--- start Given text ---

From 1a6b627fa0034afb00fc71279dc88569b1dcba66 Mon Sep 17 00:00:00 2001
From: Axel Kohlmeyer <akohlmey@gmail.com>
Date: Mon, 14 Feb 2022 11:54:37 -0500
Subject: [PATCH 06/11] add section about memory allocations

---
 doc/src/Developer_cxx_vs_c_style.rst | 72 +++++++++++++++++++++++++---
 1 file changed, 66 insertions(+), 6 deletions(-)

diff --git a/doc/src/Developer_cxx_vs_c_style.rst b/doc/src/Developer_cxx_vs_c_style.rst
index a40d231318..993a6aa6a5 100644
--- a/doc/src/Developer_cxx_vs_c_style.rst
+++ b/doc/src/Developer_cxx_vs_c_style.rst
@@ -5,9 +5,11 @@ This section discusses some of the code design choices in LAMMPS and
 overall strategy in order to assist developers to write new code that
 will fit well with the remaining code.  Please see the section on
 :doc:`Requirements for contributed code <Modify_style>` for more
-specific recommendations and guidelines.  Here the focus is on overall
-strategy and discussion of some relevant C++ programming language
-constructs.
+specific recommendations and guidelines.  While that section is
+organized more in the form of a checklist for code contributors, the
+focus here is on overall code design strategy, choices made between
+possible alternatives, and to discuss of some relevant C++ programming
+language constructs.
 
 Historically, the basic design philosophy of the LAMMPS C++ code was
 that of a "C with classes" style.  The was motivated by the desire to
@@ -28,6 +30,17 @@ C++ standard library or as custom classes or function, in order to
 improve readability of the code and to increase code reuse through
 abstraction of commonly used functionality.

--- end Given text ---
--- start Dataset excerpt ---

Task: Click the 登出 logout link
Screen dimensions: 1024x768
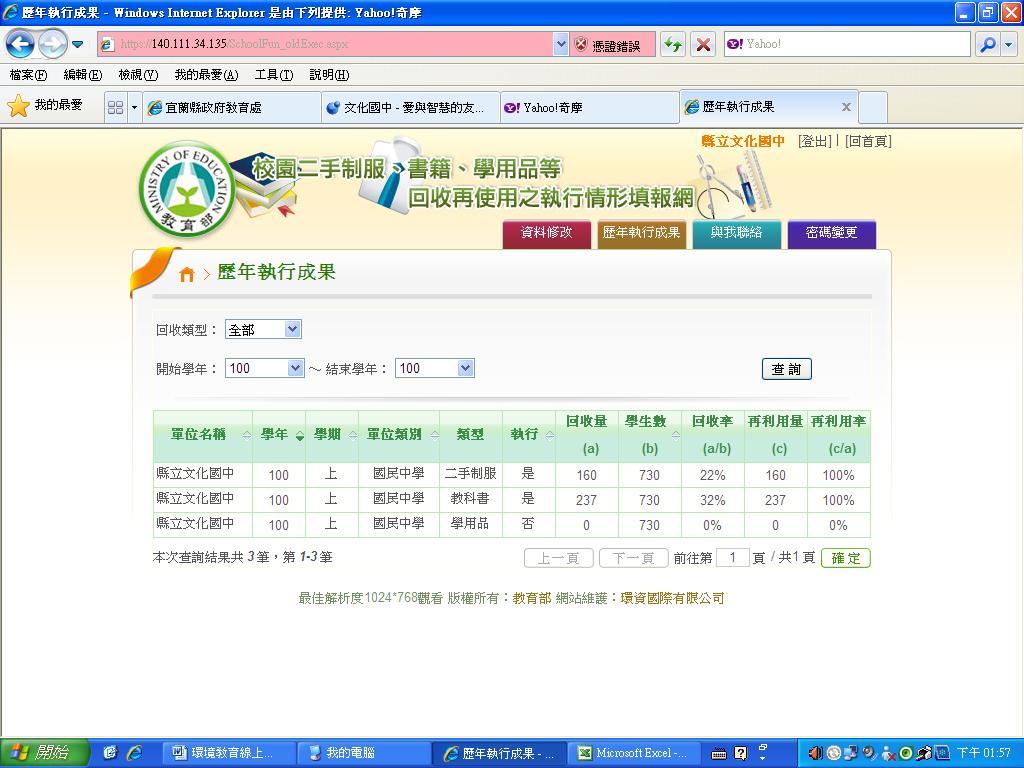Action: pos(815,141)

--- end Dataset excerpt ---

Given problem A: Say whether each statement agrees with the patch, answering yes or no and quoting the deciding words of the patch: (i) The patch changes only one file. (ii) The patch is dated March 2022. (iii) The LAMMPS C++ code was first written in a "C with classes" style.
Given problem B: Pull out word for word the stretch of the patch from "From 1a6b627fa0034afb00fc71279dc88569b1dcba66 Mon" through "insertions(+), 6 deletions(-)".

Exercise answer A:
(i) Yes: "1 file changed, 66 insertions(+), 6 deletions(-)".
(ii) No: "Date: Mon, 14 Feb 2022 11:54:37 -0500".
(iii) Yes: "Historically, the basic design philosophy of the LAMMPS C++ code was that of a "C with classes" style."

Exercise answer B:
From 1a6b627fa0034afb00fc71279dc88569b1dcba66 Mon Sep 17 00:00:00 2001
From: Axel Kohlmeyer <akohlmey@gmail.com>
Date: Mon, 14 Feb 2022 11:54:37 -0500
Subject: [PATCH 06/11] add section about memory allocations

---
 doc/src/Developer_cxx_vs_c_style.rst | 72 +++++++++++++++++++++++++---
 1 file changed, 66 insertions(+), 6 deletions(-)